Locals, lawmakers react to no vote on 9/11 compensation fund by Harris
MARYLAND – Maryland Eastern Shore representative Andy Harris is coming under fire from both sides of the aisle for his No vote for an extension on September 11th victim compensation fund through 2089.
In a statement released this week, Harris says taking care of 9/11 first responders is a priority, but says the Zadroga Act, passed four years ago, takes care of health needs until 2090. He adds that congress was fiscally irresponsible to pass this legislation, which is estimated to cost 10 billion dollars over the next seven decades.
Without this extension, the fund is scheduled to close on December 18, 2020.
Some supporters continue to stand behind Harris’ decision.
“He is a total supporter of making sure that they get what they need, but you have to make sure that money’s going where it’s supposed to be,” said an Andy Harris supporter named Linda from Harford County. “There’s got to be some kind of accountability.”
Locals with the Lower Shore Progressive Caucus say this is another example of Harris voting against Eastern Shore values.
“That’s his go to excuse for everything. He said that for voting against the farmers, he said it for voting against Hurricane relief. Every time he makes a horrible vote on something that’s against our eastern shore values, Andy Harris says it’s for fiscal responsibility. It’s not.
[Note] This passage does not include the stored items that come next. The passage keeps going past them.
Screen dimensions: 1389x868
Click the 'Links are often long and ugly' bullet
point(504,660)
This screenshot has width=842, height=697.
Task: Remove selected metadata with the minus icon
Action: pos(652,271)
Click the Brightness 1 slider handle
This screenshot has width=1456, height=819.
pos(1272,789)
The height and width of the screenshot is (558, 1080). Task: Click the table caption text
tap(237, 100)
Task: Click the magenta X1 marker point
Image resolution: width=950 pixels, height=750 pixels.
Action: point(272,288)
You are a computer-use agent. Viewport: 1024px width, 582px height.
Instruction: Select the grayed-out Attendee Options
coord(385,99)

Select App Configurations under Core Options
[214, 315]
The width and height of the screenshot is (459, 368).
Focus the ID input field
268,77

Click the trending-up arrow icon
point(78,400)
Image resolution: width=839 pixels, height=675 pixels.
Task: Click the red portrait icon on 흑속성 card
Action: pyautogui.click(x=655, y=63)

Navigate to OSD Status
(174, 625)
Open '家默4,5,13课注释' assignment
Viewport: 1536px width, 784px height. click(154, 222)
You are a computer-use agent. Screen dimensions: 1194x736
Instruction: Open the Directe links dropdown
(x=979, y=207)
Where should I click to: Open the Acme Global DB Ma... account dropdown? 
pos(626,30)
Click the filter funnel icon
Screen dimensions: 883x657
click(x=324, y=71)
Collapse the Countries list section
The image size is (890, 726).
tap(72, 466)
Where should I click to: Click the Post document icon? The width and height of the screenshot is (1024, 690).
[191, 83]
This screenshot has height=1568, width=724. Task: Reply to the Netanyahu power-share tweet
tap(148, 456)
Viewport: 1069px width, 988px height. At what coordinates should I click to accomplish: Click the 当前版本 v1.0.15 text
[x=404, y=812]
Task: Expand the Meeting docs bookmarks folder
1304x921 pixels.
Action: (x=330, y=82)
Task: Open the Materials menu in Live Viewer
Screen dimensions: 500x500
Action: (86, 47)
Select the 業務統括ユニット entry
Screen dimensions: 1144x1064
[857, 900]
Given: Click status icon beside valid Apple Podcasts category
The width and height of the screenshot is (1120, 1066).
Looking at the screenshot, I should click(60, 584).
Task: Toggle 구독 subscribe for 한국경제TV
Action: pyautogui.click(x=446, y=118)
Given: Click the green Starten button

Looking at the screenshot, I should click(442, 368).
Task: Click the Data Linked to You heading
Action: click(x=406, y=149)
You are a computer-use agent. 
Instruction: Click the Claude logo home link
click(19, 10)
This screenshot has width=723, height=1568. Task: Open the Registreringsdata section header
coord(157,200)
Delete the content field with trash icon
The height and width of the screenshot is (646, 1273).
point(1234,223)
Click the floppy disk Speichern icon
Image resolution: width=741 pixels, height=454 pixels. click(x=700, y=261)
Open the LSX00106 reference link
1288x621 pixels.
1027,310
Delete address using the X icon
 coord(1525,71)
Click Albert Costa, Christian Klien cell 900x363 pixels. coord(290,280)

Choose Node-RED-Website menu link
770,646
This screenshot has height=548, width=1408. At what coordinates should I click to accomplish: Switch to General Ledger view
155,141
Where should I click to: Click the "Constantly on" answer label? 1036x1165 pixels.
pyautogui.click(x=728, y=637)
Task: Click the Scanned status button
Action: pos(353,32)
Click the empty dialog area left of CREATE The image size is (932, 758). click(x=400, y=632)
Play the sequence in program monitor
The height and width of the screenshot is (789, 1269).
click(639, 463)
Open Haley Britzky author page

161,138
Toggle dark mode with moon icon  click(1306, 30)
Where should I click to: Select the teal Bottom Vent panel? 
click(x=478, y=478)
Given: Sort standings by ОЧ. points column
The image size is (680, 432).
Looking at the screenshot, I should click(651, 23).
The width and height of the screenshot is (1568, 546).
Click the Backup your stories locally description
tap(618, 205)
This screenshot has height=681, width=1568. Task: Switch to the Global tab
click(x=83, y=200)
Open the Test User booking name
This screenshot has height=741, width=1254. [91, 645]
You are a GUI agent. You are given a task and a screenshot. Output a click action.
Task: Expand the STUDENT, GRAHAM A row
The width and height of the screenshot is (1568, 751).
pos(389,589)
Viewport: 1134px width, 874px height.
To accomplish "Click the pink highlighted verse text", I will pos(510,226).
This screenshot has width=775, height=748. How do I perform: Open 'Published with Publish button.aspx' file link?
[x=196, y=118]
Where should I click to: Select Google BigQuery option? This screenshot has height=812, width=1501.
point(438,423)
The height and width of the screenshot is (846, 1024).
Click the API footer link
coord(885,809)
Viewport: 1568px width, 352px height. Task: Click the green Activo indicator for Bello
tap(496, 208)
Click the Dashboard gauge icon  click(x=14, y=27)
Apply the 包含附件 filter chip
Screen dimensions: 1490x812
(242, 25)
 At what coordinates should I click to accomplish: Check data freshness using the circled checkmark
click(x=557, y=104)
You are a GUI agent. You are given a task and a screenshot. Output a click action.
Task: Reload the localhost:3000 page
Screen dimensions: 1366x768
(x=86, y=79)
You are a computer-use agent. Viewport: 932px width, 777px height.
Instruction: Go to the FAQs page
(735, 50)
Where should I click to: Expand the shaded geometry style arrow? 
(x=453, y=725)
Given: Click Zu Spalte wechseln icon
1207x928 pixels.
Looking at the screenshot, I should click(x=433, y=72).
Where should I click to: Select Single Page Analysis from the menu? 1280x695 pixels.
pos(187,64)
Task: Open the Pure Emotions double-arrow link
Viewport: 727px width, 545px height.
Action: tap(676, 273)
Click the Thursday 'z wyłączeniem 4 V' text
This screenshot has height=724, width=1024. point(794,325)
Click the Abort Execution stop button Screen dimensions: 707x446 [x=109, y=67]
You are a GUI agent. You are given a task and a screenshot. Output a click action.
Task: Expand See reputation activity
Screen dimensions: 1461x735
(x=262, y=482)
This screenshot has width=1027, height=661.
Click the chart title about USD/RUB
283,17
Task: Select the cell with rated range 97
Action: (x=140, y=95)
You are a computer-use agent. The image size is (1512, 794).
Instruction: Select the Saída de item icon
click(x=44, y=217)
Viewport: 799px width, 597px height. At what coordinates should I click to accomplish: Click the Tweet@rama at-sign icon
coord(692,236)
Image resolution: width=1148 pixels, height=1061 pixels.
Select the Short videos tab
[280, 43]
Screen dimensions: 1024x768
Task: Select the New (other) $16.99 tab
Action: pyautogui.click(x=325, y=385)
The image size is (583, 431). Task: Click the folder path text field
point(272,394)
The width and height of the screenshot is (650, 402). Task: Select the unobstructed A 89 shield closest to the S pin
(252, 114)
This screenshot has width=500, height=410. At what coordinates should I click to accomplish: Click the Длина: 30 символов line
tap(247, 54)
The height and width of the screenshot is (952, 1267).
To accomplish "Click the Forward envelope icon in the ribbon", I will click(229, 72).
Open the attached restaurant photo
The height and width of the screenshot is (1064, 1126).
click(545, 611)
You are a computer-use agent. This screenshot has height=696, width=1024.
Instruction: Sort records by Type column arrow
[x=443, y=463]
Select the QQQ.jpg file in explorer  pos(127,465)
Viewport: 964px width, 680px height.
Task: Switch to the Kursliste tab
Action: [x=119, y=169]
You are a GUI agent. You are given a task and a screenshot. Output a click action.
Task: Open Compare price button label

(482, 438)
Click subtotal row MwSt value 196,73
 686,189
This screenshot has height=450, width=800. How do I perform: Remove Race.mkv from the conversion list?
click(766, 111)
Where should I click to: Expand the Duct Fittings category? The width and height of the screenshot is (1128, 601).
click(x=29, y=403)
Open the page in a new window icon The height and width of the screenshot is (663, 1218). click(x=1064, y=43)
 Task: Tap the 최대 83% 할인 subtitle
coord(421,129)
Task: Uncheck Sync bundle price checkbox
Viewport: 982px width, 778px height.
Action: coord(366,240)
He’s a partisan figure who can’t work with the other side of the aisle,” said Jared Schablein, the chair of the Lower Shore Progressive Caucus.
As for locals, like John MacDonald with Delmar fire for five years, he says anyone who votes against funding first responders will lose his vote.
“I’m an ex fire fighter, you don’t hold these funds up… I’m going to vote you out of office, and I hope a number of people join me in this.”
Rep. Andy Harris released a statement regarding his decision:
“Of course, taking care of 9/11 first responders is important and a priority. The Zadroga Act, passed four years ago, already takes care of their health needs until 2090. H.R. 1327 goes far beyond taking care of the health needs of the 9/11 first responders, providing a compensation fund for the next 70 years for potentially 600,000 victims of 9/11. Because this could cost tens of billions of dollars, Congress should find another place in our budget that is a lower priority to pay for it. But Congress is lazy. The Democrat House majority instead chose to be fiscally irresponsible and, on a party-line vote, suspended their own rule requiring Congress to find a source of funding whenever new spending is approved that would otherwise increase our federal debt and deficit. A group of fiscally responsible members of the House, as well as the Senate, are now working on a plan that would be able to fund this important idea while finding a way to pay for it so that it doesn’t increase our debt and deficit by tens of billions of dollars for future generations.”
We received statements from Maryland Senators Ben Cardin and Chris Van Hollen.
Cardin’s statement read:
“Taking care of the health needs of our first responders, who rushed in to save lives during the most horrendous terrorist attack in American history, should have bipartisan, universal support. This is not about fiscal responsibility. This is about moral responsibility.”
Van Hollen’ statement read:
“On 9/11, our first responders risked their lives to save countless others. Providing them and their families with the continued support they need is the least we can do to repay our debt of gratitude. The House did the right thing in overwhelmingly passing this bill on a bipartisan basis, and those who want to shortchange these men and women should be ashamed. It’s especially galling in the wake of their support for tax cuts for corporations which created a $2 trillion hole our deficit. I urge the Senate to pass this legislation immediately.”